## EXERCISE DESCRIPTION
Provide an exact copy of the lines from the beginning of the records through the line that includes "In Aevum Agere (1380, 439)", and of no others.

## DATA FOR THIS EXERCISE
..............................
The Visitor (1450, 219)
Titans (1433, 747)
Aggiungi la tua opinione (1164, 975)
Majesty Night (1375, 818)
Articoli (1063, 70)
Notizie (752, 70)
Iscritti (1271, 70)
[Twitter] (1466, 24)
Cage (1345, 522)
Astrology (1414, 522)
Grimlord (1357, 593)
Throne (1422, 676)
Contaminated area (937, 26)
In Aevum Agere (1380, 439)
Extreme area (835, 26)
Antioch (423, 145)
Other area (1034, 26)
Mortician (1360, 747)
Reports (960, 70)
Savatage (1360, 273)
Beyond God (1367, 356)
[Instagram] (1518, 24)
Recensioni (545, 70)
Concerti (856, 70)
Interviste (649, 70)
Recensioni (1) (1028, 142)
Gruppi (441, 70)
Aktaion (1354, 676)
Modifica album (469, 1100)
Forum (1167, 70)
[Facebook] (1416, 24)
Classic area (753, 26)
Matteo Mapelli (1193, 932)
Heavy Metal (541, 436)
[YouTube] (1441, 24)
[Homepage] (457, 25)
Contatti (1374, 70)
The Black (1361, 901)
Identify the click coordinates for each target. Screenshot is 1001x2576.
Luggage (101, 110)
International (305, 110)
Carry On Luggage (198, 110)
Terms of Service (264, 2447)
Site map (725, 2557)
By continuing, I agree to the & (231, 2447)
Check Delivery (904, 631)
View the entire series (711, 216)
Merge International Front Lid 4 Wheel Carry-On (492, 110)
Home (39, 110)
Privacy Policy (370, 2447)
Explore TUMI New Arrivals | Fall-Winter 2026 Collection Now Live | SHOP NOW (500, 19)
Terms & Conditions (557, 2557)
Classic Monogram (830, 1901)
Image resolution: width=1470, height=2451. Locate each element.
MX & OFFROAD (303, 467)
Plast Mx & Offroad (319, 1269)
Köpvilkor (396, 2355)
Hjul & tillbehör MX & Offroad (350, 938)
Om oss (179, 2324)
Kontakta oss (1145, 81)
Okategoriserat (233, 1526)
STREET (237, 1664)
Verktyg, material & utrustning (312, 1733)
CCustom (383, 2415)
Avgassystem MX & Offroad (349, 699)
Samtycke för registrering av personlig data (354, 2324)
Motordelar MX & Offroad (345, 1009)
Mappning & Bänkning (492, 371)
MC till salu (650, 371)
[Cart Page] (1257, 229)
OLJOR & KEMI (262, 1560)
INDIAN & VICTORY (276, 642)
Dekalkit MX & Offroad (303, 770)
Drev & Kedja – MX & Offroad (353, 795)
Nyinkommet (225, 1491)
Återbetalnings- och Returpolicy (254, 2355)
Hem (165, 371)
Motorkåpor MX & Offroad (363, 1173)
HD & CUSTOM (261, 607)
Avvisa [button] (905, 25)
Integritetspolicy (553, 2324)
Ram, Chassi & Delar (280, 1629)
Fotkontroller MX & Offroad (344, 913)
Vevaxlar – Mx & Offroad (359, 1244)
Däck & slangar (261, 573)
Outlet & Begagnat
..............................
## YOUR RESPONSE
The Visitor (1450, 219)
Titans (1433, 747)
Aggiungi la tua opinione (1164, 975)
Majesty Night (1375, 818)
Articoli (1063, 70)
Notizie (752, 70)
Iscritti (1271, 70)
[Twitter] (1466, 24)
Cage (1345, 522)
Astrology (1414, 522)
Grimlord (1357, 593)
Throne (1422, 676)
Contaminated area (937, 26)
In Aevum Agere (1380, 439)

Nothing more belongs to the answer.